> [EXERCISE AIM]: Print the line containing "DEKAL- Sossecontainer [link] (146, 1435)" and every later line of the records. Keep each one exactly as given, ending with the last.

> [DATA FOR THIS EXERCISE]:
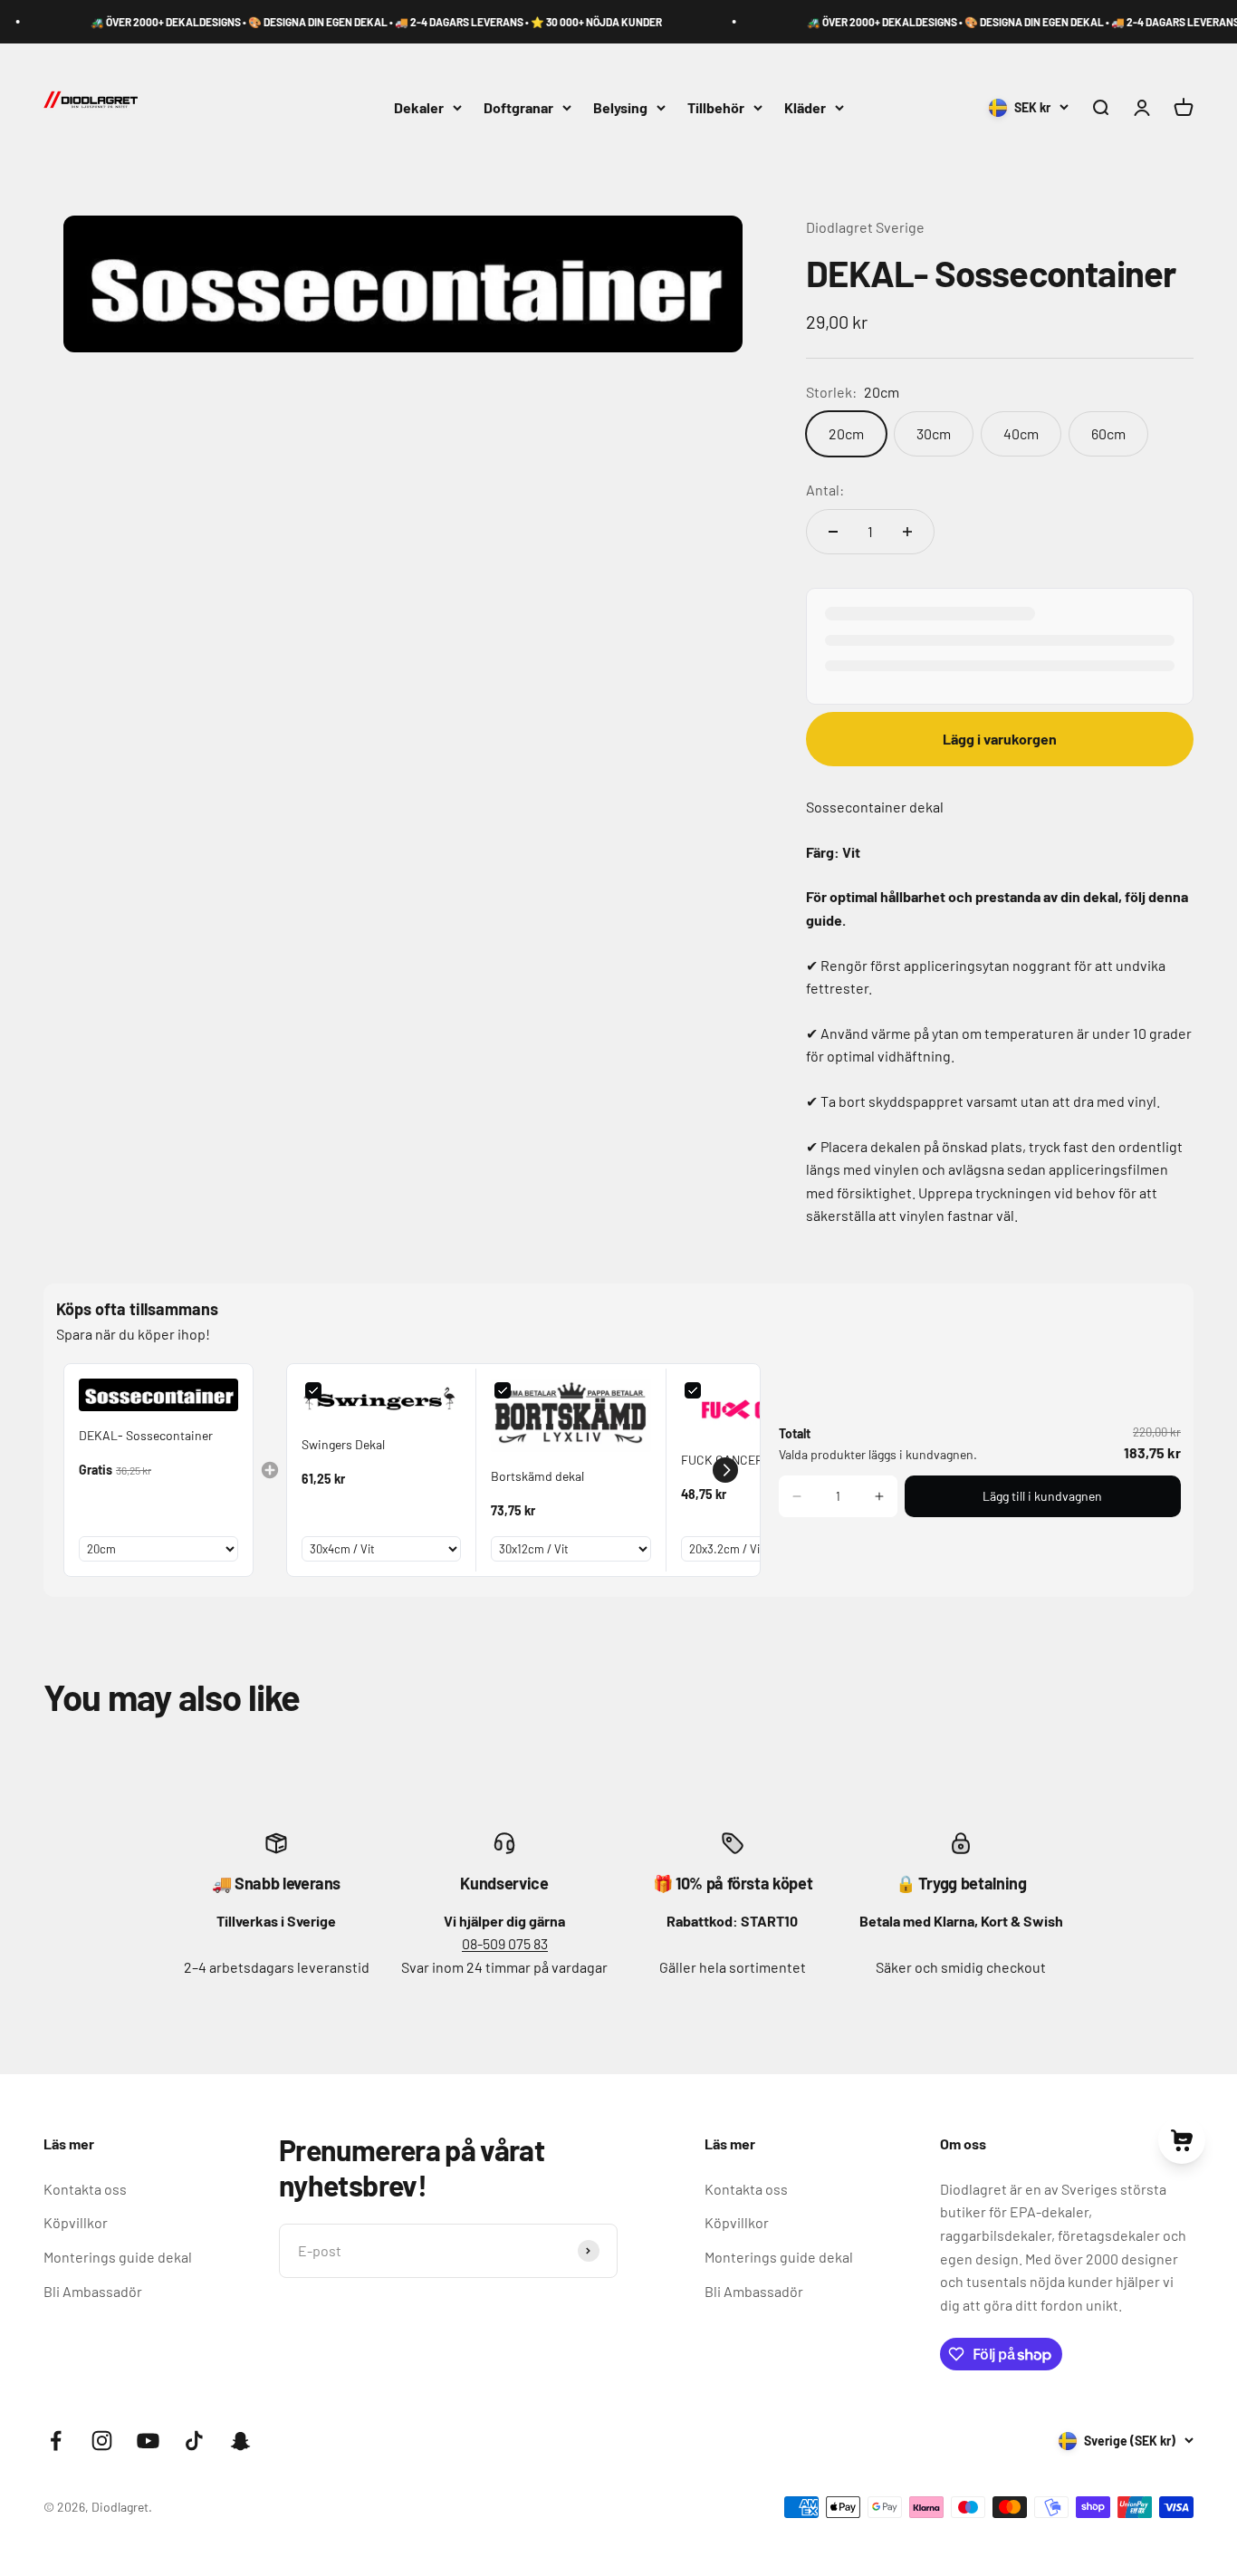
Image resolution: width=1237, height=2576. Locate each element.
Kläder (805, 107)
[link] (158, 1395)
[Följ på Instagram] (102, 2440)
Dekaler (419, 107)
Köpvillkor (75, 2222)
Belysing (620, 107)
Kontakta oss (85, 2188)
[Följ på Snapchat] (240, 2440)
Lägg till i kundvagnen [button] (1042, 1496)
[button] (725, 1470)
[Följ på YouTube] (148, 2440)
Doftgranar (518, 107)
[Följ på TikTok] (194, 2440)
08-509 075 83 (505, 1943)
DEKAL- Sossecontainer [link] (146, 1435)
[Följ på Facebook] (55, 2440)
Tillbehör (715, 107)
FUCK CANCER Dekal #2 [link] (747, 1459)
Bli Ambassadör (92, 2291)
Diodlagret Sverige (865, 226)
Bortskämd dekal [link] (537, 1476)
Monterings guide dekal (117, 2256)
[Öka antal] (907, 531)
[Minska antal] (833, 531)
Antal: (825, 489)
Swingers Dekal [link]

> [RESPONSE FOR THIS EXERCISE]:
DEKAL- Sossecontainer [link] (146, 1435)
[Följ på Facebook] (55, 2440)
Tillbehör (715, 107)
FUCK CANCER Dekal #2 [link] (747, 1459)
Bli Ambassadör (92, 2291)
Diodlagret Sverige (865, 226)
Bortskämd dekal [link] (537, 1476)
Monterings guide dekal (117, 2256)
[Öka antal] (907, 531)
[Minska antal] (833, 531)
Antal: (825, 489)
Swingers Dekal [link]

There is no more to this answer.